### [Text provided]

Ingredients:
1 cup cranberries, about
1/2 cup orange juice
1 tablespoon honey, about
1/8 teaspoon cinnamon
17 grains table salt. Kidding. Sort of.
1 Bring orange juice and cranberries to a slow simmer. When the berries begin to pop, simmer about 10 minutes longer. Cover. Let cool about 20 minutes. Stir in honey, cinnamon, and salt. Process in a small food processor or hand blender until creamy. Refrigerate.
Notes:
The amounts of cranberries and orange juice are estimates. I lean towards a little less orange juice and a little more cranberry. Below is how my cranberries look as they just begin to simmer.
Frozen cranberries straight from the freezer work great.
The salt may be omitted although salt added at subthreshold amounts (below the detection level of our taste buds) physiologically enhances the taste of sweet. That means you can get away with adding less sweetener ... the brain will say "Sweet!", but the blood sugar will say "Hardly." A pinch should do it.
This recipe doesn't make much. I'm guessing it would double or triple nicely though.
To the left is how my cranberries look after they've cooled but before they've been blended. The pigment in the cranberries has bled out and masked any orange juice color.
I didn't strain out the seeds or skins (that's the lazy part), so the final product contains particulate matter. If I felt compelled to strain it, I wouldn't make it very often, and there wouldn't be much satisfying of guilty pleasure #114 going on. No honest French chef would give me a passing grade on this.
The sauce gels nicely when refrigerated. It won't match the jellying power of Ocean Spray Cranberry Sauce in a can though. That's one mighty mold.
To the right I'm trying to show that Lazy Man's Cranberry Sauce has spoon-sticking ability.
Cranberries are sour. One tablespoon of honey and any sweetness the orange juice provides do not go very far in convincing my taste buds that cranberries are a fruit. It's a bare minimum, but it does the trick. You may want to ratchet up the sweetness. (The cinnamon is another bit of taste bud foolery.)
Cranberries Prevent Adhesion of E. coli to Urinary Tract Cells
To the right is a photo of the cranberries I used in the recipe above, slightly frosty from the freezer.

### [Using the information]
(1) In the cranberry sauce recipe, how much longer should the berries simmer once they begin to pop?
(2) Extend the cranberry sauce recipe beyond its final sentence.
The lines after this point are separate material, unrelated to the cranberry sauce recipe.

### [Given data]
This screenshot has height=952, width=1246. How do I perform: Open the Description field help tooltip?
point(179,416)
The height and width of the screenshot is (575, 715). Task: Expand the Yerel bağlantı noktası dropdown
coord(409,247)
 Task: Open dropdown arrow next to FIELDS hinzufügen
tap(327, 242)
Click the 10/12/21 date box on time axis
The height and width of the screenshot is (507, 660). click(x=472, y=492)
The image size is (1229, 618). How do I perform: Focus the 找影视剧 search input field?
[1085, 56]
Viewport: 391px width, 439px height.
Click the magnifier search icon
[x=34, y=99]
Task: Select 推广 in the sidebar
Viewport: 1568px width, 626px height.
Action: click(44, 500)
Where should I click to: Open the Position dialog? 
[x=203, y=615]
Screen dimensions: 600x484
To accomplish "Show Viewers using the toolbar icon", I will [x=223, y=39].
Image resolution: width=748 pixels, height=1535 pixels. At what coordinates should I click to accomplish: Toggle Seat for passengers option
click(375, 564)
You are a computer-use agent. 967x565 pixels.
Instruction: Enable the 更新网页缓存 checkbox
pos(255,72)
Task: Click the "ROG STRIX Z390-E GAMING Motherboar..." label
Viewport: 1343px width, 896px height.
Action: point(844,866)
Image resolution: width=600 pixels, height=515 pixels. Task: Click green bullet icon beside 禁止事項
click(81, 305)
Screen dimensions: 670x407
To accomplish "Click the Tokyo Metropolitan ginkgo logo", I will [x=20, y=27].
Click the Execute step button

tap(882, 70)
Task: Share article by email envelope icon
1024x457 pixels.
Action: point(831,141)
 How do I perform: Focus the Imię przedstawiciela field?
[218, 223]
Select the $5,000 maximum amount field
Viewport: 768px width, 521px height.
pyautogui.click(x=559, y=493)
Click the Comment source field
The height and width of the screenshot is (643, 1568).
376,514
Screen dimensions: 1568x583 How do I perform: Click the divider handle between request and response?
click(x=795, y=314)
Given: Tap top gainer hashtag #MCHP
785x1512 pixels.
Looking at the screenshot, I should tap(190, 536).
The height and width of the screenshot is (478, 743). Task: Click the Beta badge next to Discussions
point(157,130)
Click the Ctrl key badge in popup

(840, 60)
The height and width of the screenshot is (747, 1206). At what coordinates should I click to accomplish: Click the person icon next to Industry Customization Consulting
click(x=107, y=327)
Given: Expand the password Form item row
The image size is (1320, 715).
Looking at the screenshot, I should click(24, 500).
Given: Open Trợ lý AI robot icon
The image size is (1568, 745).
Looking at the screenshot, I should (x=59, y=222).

### [Expected outputs]
(1) About 10 minutes longer.

(2)
Terri Camesano and her colleagues at the Worcester Polytechnic Institute in Massachusetts (not more than a leap from the bogs where cranberries are grown) found that substances in cranberries, namely tannins called proanthocyanidins: 1
- Chemically alter the surface of the cells lining the urinary tract, and the surface of the E. coli cells:
"... making them repel like magnets with similar polarity. Measured with an atomic force microscope and converted to human scale, that repulsive force (3kT) would be enough to lift a person six feet off the ground."
- Render E. coli's attachment strands unusable:
"... the fimbriae - tiny tendrils that normally extend from the surface of the bacteria - collapse, making it difficult for bacteria to bind to receptors on the uroepithelium."
- Prevent E. coli from aggregating into infection-boosting communities (apparently bacteria can talk to each other - that's how they meet up):
"... cranberry juice impairs the ability of E. coli to produce biofilms, or communities of bacteria, thus inhibiting infection."
Prevention of urinary tract infections, gastritis, ulcers, and gum disease - maybe my guilty pleasure #114 isn't so bad after all.
1 comment:
Thank you for this cranberry sauce, I LOVE it and understand your saying you only make a small amount. It's way too easy to eat, so good and good for health too. What's not to love?